> _To do_: Transcribe the records in full.

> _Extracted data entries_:
= = =

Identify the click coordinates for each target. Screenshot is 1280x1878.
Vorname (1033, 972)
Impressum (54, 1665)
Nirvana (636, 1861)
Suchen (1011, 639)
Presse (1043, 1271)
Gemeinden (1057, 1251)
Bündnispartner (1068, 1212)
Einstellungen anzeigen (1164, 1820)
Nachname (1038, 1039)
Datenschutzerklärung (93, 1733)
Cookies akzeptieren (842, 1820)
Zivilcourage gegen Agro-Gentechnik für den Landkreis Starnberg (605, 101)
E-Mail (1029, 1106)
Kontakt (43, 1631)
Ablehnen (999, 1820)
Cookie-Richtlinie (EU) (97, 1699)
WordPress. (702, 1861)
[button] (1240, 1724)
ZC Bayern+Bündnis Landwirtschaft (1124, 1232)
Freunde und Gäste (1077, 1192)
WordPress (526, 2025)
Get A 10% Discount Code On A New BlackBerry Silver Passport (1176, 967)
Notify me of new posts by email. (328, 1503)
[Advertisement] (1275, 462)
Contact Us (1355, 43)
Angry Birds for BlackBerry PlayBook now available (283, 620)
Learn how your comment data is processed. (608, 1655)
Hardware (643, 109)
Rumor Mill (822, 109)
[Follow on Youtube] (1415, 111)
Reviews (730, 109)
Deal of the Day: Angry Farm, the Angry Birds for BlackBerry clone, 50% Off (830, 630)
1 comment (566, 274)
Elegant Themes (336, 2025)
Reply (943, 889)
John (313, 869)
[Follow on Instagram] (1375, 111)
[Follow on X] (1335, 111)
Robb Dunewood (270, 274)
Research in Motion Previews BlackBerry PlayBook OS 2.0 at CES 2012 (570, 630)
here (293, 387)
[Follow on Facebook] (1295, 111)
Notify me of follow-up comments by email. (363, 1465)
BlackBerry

= = =

> _Completed exercise_:
Identify the click coordinates for each target. Screenshot is 1280x1878.
Vorname (1033, 972)
Impressum (54, 1665)
Nirvana (636, 1861)
Suchen (1011, 639)
Presse (1043, 1271)
Gemeinden (1057, 1251)
Bündnispartner (1068, 1212)
Einstellungen anzeigen (1164, 1820)
Nachname (1038, 1039)
Datenschutzerklärung (93, 1733)
Cookies akzeptieren (842, 1820)
Zivilcourage gegen Agro-Gentechnik für den Landkreis Starnberg (605, 101)
E-Mail (1029, 1106)
Kontakt (43, 1631)
Ablehnen (999, 1820)
Cookie-Richtlinie (EU) (97, 1699)
WordPress. (702, 1861)
[button] (1240, 1724)
ZC Bayern+Bündnis Landwirtschaft (1124, 1232)
Freunde und Gäste (1077, 1192)
WordPress (526, 2025)
Get A 10% Discount Code On A New BlackBerry Silver Passport (1176, 967)
Notify me of new posts by email. (328, 1503)
[Advertisement] (1275, 462)
Contact Us (1355, 43)
Angry Birds for BlackBerry PlayBook now available (283, 620)
Learn how your comment data is processed. (608, 1655)
Hardware (643, 109)
Rumor Mill (822, 109)
[Follow on Youtube] (1415, 111)
Reviews (730, 109)
Deal of the Day: Angry Farm, the Angry Birds for BlackBerry clone, 50% Off (830, 630)
1 comment (566, 274)
Elegant Themes (336, 2025)
Reply (943, 889)
John (313, 869)
[Follow on Instagram] (1375, 111)
[Follow on X] (1335, 111)
Robb Dunewood (270, 274)
Research in Motion Previews BlackBerry PlayBook OS 2.0 at CES 2012 (570, 630)
here (293, 387)
[Follow on Facebook] (1295, 111)
Notify me of follow-up comments by email. (363, 1465)
BlackBerry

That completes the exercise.